START Data

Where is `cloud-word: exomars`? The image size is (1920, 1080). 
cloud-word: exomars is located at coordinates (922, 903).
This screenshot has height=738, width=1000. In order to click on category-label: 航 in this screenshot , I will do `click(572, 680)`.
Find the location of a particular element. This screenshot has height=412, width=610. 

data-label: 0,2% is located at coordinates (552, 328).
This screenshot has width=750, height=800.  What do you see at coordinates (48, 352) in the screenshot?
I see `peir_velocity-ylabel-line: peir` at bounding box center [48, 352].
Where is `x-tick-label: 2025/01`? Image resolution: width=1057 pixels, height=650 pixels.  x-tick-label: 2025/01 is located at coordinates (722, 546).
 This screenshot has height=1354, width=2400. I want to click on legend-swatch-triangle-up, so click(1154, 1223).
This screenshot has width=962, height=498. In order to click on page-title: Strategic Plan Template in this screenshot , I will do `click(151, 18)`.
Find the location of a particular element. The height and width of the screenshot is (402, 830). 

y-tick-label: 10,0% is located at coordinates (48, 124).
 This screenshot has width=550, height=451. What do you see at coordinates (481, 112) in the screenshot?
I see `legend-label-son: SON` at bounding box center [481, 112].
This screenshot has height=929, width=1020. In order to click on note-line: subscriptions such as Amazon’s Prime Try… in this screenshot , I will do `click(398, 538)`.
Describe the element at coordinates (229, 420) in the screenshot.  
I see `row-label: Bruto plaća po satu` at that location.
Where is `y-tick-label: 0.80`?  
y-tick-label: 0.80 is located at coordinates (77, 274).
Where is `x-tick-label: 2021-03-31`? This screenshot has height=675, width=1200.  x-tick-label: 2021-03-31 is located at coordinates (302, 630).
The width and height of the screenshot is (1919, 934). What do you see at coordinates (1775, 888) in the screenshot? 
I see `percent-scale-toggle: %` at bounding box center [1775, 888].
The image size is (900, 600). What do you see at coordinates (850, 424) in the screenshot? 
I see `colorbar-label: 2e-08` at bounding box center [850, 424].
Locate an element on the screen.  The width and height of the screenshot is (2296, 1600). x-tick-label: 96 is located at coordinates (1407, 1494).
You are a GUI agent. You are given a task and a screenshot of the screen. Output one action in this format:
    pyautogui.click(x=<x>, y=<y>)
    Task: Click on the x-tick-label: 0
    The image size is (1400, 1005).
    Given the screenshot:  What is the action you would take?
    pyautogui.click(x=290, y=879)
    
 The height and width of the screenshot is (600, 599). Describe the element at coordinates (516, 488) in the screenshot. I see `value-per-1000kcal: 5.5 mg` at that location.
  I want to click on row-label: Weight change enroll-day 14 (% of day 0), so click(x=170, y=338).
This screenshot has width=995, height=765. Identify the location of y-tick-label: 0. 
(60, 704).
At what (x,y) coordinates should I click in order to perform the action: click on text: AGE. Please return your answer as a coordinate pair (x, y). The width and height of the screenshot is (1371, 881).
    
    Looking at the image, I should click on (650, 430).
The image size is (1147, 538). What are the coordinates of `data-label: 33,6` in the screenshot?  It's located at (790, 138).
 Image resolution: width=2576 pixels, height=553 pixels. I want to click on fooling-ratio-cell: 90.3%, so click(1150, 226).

END Data

• Exercise prompt:
Reproduce all of the data above word for word, line by line.

• Exercise solution:
Where is `cloud-word: exomars`? The image size is (1920, 1080). 
cloud-word: exomars is located at coordinates (922, 903).
This screenshot has height=738, width=1000. In order to click on category-label: 航 in this screenshot , I will do `click(572, 680)`.
Find the location of a particular element. This screenshot has height=412, width=610. 

data-label: 0,2% is located at coordinates (552, 328).
This screenshot has width=750, height=800.  What do you see at coordinates (48, 352) in the screenshot?
I see `peir_velocity-ylabel-line: peir` at bounding box center [48, 352].
Where is `x-tick-label: 2025/01`? Image resolution: width=1057 pixels, height=650 pixels.  x-tick-label: 2025/01 is located at coordinates (722, 546).
 This screenshot has height=1354, width=2400. I want to click on legend-swatch-triangle-up, so click(1154, 1223).
This screenshot has width=962, height=498. In order to click on page-title: Strategic Plan Template in this screenshot , I will do `click(151, 18)`.
Find the location of a particular element. The height and width of the screenshot is (402, 830). 

y-tick-label: 10,0% is located at coordinates (48, 124).
 This screenshot has width=550, height=451. What do you see at coordinates (481, 112) in the screenshot?
I see `legend-label-son: SON` at bounding box center [481, 112].
This screenshot has height=929, width=1020. In order to click on note-line: subscriptions such as Amazon’s Prime Try… in this screenshot , I will do `click(398, 538)`.
Describe the element at coordinates (229, 420) in the screenshot.  
I see `row-label: Bruto plaća po satu` at that location.
Where is `y-tick-label: 0.80`?  
y-tick-label: 0.80 is located at coordinates (77, 274).
Where is `x-tick-label: 2021-03-31`? This screenshot has height=675, width=1200.  x-tick-label: 2021-03-31 is located at coordinates (302, 630).
The width and height of the screenshot is (1919, 934). What do you see at coordinates (1775, 888) in the screenshot? 
I see `percent-scale-toggle: %` at bounding box center [1775, 888].
The image size is (900, 600). What do you see at coordinates (850, 424) in the screenshot? 
I see `colorbar-label: 2e-08` at bounding box center [850, 424].
Locate an element on the screen.  The width and height of the screenshot is (2296, 1600). x-tick-label: 96 is located at coordinates (1407, 1494).
You are a GUI agent. You are given a task and a screenshot of the screen. Output one action in this format:
    pyautogui.click(x=<x>, y=<y>)
    Task: Click on the x-tick-label: 0
    The image size is (1400, 1005).
    Given the screenshot:  What is the action you would take?
    pyautogui.click(x=290, y=879)
    
 The height and width of the screenshot is (600, 599). Describe the element at coordinates (516, 488) in the screenshot. I see `value-per-1000kcal: 5.5 mg` at that location.
  I want to click on row-label: Weight change enroll-day 14 (% of day 0), so click(x=170, y=338).
This screenshot has width=995, height=765. Identify the location of y-tick-label: 0. 
(60, 704).
At what (x,y) coordinates should I click in order to perform the action: click on text: AGE. Please return your answer as a coordinate pair (x, y). The width and height of the screenshot is (1371, 881).
    
    Looking at the image, I should click on (650, 430).
The image size is (1147, 538). What are the coordinates of `data-label: 33,6` in the screenshot?  It's located at (790, 138).
 Image resolution: width=2576 pixels, height=553 pixels. I want to click on fooling-ratio-cell: 90.3%, so click(1150, 226).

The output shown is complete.